(Collection entries)
╔══
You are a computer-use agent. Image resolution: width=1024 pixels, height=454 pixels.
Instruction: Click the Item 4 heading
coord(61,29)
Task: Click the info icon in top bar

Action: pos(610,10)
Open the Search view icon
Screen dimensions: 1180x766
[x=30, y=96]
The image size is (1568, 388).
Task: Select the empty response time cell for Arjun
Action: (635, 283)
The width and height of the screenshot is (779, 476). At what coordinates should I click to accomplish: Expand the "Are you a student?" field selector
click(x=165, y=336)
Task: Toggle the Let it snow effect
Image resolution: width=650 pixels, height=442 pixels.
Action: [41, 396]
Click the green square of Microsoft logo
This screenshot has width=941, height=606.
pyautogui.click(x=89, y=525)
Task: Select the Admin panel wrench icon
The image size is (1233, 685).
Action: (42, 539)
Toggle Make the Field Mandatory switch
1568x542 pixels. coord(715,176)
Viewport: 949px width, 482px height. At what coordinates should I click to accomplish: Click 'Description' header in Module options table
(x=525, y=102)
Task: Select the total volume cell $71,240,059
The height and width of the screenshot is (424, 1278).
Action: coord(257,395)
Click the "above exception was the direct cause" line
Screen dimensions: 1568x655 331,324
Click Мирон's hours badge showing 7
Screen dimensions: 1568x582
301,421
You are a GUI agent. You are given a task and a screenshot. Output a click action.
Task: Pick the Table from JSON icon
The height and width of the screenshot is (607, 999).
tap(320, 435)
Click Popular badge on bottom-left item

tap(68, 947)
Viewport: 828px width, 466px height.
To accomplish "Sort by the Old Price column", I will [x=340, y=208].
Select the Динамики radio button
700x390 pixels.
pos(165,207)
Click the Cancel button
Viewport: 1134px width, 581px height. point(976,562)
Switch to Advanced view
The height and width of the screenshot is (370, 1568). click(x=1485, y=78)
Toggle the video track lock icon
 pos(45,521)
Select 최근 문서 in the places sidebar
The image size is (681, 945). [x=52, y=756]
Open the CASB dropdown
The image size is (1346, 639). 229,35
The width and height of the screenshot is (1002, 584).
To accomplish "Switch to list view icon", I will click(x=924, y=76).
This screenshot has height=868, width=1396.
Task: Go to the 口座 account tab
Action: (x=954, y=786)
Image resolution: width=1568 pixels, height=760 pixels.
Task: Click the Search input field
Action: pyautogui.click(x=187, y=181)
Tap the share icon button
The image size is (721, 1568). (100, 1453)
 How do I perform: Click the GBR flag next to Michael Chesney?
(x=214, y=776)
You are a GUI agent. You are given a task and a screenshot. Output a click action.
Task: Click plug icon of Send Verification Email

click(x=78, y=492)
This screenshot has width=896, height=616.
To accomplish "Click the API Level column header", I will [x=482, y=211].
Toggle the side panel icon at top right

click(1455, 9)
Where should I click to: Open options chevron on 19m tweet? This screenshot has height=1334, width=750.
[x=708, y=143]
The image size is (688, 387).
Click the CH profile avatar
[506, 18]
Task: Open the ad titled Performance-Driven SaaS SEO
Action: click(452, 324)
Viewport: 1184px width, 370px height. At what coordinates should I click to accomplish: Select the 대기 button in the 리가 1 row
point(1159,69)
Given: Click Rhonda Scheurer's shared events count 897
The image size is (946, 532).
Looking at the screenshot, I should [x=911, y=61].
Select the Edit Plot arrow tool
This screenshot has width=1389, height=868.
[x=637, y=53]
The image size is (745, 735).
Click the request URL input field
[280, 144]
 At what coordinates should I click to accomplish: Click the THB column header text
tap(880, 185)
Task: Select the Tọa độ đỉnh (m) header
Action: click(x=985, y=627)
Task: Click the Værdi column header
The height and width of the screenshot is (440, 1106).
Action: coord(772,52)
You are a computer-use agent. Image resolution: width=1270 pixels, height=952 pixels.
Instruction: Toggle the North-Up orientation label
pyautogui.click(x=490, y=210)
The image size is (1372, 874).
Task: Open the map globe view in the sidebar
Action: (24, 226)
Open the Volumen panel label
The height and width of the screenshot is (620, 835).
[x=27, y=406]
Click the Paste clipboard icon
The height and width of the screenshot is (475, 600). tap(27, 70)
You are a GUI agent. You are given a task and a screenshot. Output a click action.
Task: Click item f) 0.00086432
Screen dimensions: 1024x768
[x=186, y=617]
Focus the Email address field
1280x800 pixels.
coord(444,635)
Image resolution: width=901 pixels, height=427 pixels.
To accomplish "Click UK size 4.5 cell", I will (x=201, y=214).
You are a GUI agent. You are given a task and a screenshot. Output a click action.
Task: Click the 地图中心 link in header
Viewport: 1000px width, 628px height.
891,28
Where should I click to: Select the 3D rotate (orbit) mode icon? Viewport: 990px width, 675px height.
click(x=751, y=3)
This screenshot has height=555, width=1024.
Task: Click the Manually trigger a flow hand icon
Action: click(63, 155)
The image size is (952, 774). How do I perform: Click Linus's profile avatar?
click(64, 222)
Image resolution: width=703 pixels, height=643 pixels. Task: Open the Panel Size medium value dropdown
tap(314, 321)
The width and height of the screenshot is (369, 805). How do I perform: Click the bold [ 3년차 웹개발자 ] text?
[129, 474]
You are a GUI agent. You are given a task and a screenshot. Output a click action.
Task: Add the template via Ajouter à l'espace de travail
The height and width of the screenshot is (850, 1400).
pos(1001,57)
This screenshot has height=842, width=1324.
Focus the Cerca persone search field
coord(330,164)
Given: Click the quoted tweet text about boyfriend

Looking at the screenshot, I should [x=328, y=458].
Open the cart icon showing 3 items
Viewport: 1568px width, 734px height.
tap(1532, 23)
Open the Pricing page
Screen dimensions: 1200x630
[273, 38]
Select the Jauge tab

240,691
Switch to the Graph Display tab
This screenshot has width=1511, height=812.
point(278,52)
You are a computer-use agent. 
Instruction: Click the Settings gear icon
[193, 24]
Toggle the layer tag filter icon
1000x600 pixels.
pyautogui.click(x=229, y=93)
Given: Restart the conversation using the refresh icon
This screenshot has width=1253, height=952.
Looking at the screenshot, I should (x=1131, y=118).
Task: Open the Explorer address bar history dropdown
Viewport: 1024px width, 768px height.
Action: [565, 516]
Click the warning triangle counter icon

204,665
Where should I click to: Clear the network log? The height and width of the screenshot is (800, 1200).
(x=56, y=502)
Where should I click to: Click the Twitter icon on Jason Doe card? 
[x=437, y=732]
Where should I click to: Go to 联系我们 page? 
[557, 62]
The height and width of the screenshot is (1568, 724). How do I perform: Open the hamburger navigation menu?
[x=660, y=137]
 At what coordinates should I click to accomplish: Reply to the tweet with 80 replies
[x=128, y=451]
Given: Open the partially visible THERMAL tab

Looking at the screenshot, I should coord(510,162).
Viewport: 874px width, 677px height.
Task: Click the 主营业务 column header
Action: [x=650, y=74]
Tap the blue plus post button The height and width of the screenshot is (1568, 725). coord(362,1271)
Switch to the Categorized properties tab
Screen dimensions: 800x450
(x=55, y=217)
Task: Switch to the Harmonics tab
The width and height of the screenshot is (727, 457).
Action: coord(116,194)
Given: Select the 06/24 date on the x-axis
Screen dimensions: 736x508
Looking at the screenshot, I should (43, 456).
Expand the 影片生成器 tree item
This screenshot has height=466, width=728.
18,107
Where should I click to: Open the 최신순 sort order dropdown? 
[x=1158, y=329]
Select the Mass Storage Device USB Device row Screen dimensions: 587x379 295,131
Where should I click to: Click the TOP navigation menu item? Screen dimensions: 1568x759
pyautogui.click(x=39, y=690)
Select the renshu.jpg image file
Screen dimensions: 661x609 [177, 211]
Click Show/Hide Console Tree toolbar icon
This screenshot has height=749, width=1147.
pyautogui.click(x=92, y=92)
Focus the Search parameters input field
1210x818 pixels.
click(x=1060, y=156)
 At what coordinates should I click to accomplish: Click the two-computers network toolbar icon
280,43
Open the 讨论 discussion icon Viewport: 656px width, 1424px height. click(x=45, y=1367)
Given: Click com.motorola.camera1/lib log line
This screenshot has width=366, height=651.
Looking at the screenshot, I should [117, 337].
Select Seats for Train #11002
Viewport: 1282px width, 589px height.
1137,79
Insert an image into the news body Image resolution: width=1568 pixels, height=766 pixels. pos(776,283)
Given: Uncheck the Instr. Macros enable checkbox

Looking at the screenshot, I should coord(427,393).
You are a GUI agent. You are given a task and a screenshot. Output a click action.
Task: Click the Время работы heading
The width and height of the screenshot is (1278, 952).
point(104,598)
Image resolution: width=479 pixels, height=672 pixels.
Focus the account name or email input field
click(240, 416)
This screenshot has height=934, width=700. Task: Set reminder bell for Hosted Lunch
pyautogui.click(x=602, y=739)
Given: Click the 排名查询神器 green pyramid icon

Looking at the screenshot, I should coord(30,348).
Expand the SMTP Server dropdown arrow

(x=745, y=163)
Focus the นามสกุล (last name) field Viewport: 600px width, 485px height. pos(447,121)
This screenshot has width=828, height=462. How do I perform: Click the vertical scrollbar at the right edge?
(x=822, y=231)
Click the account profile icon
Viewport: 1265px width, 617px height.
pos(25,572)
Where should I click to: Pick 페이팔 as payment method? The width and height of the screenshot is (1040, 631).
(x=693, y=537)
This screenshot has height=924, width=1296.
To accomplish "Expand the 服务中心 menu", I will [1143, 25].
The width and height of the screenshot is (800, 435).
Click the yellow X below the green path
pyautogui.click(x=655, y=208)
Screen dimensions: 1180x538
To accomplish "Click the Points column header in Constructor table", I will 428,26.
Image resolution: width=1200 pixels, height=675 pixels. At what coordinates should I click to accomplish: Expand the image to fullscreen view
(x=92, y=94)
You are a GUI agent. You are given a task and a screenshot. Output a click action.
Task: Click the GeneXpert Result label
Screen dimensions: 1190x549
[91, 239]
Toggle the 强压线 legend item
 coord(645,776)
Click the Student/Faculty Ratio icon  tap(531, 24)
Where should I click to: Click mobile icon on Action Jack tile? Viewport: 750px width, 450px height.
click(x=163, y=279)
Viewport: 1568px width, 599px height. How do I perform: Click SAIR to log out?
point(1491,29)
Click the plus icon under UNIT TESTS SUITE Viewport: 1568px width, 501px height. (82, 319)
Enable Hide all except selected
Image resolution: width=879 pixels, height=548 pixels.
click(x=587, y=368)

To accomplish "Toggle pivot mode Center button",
╚══
TASK
Repeat the entries above exactly, from the first line through the line containing "Open the Search view icon".

ANSWER SPACE
You are a computer-use agent. Image resolution: width=1024 pixels, height=454 pixels.
Instruction: Click the Item 4 heading
coord(61,29)
Task: Click the info icon in top bar

Action: pos(610,10)
Open the Search view icon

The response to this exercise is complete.